We were looking at retirement on a schoolteacher’s pension. With ever-escalating taxes, ridiculous rent, astronomical cost of health insurance, and all the other financial baggage of life in modern America, we were facing a pretty meager retirement existence Stateside.
We were worried how we’d afford to retire at all… much less how we’d retire to the beach.
That realization could have been the end of our beach retirement plan…
Had it not been for one fateful night at a cocktail party in Austin when a gentleman making small talk told me about expats he knew who’d moved to a waterfront community overseas.
I’d never heard the word “expat” before that night… and “overseas”? Who moved overseas?
The morning after the party I went online… where, with Google’s help, I was introduced to a world of possibility that had never before occurred to me.
Loads of people, I discovered—typical, average Americans like me—were reinventing their lives in exotic locales around the world.
These expats I read about online, with monthly retirement incomes not that different from ours, were living in beautiful waterfront homes serviced by full-time maids and enjoying meals out four or five times a week.
Retired in Texas, April and I were going to be doing good to make it to Chipotle once a week on our budget.
Eventually, my research led me to Kathleen Peddicord’s book, “How To Retire Overseas“… and that’s where I first read about Panama.
When most people, including, I admit, me at first, hear “Panama,” they think of canals, hats, and pineapple-faced dictators from the 1980s.
Yes, there is a canal, but Panama hats are actually from Ecuador and Manuel Noriega is dead.
Modern Panama, I came to learn in my research, is politically stable, a hub of international business and banking, and one of the fastest-growing economies on the planet.
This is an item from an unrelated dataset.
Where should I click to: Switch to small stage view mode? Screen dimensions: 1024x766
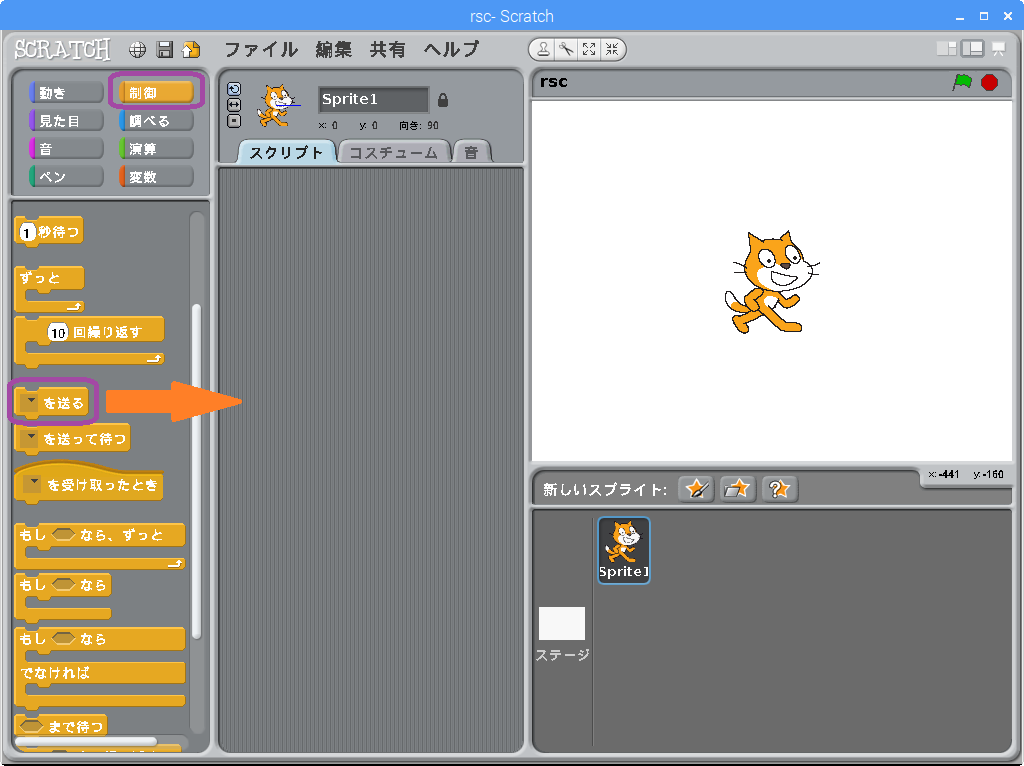point(946,49)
Its infrastructure, from roads to subways and internet speeds, is unparalleled in Central America.
Riding into Panama City from Tocumen International Airport (Latin America’s busiest hub), the skyline looks more like Singapore or Hong Kong than some third-world outpost.
And, once you get out of hectic Panama City, you find beautiful tropical islands fringed with soft white sand and coconut palms and mountain retreats where howler monkeys wake you up in the morning and migrating songbirds sing you to sleep at night.
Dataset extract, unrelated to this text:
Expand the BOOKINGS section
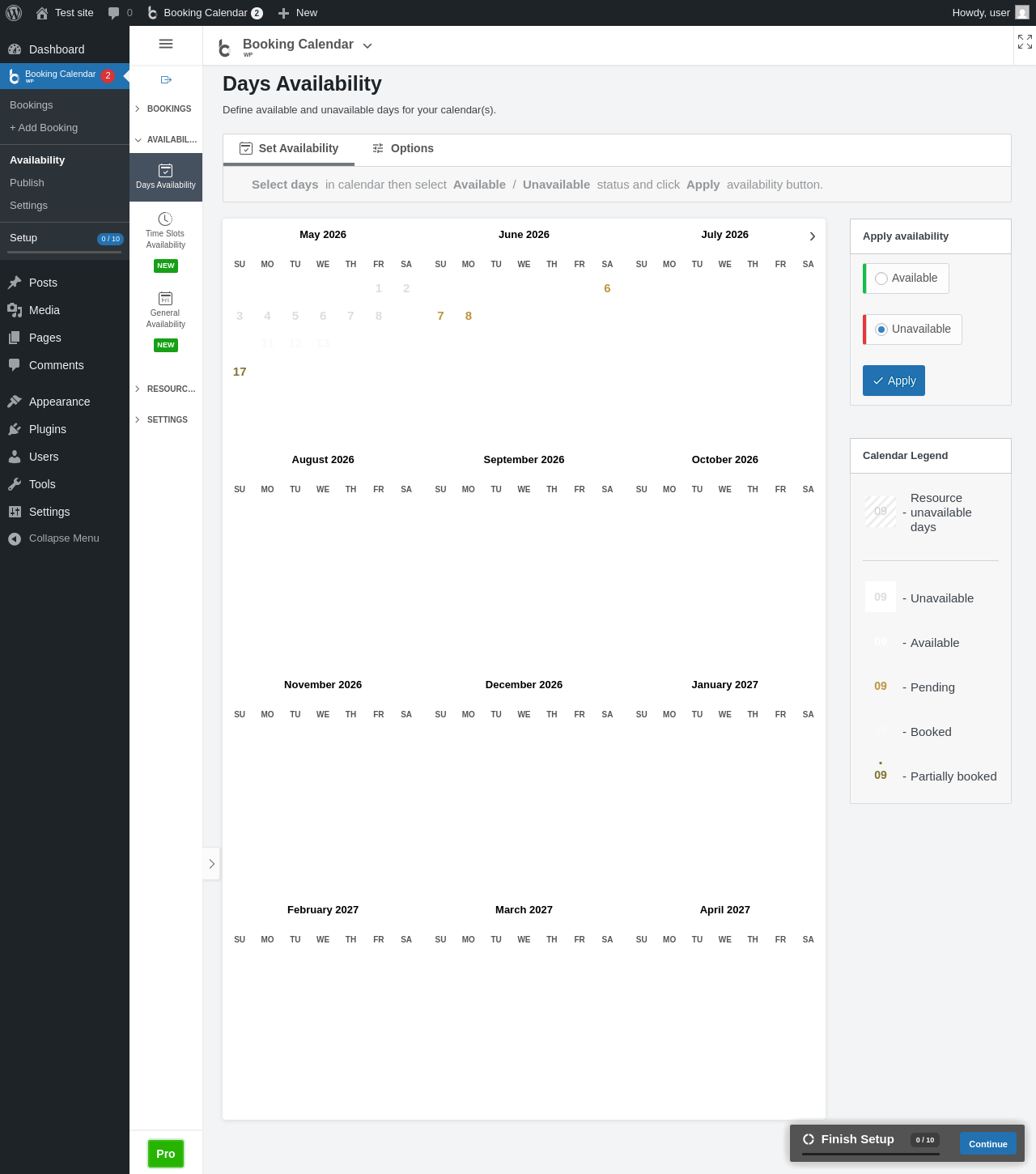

Our families thought we were nuts, but, not long after I read about the charms and advantages of Panama, April and I hopped on a plane and put in motion a plan that would land us, frankly, in the retirement of our dreams.
We defaulted into the idea of retiring to another country out of desperation. We weren’t going to be able to retire at all in Texas. Anything seemed better than that.
Now, five years into our move to Panama, settled at Los Islotes on the western Azuero coast in a beautiful 2,500-square-foot home all our own with a dazzling view of the Pacific Ocean, I can tell you that the real upside of this has nothing to do with money.
The real upside is the experience itself. Retiring to Panama has been the adventure of our lifetimes… and we’re just getting started!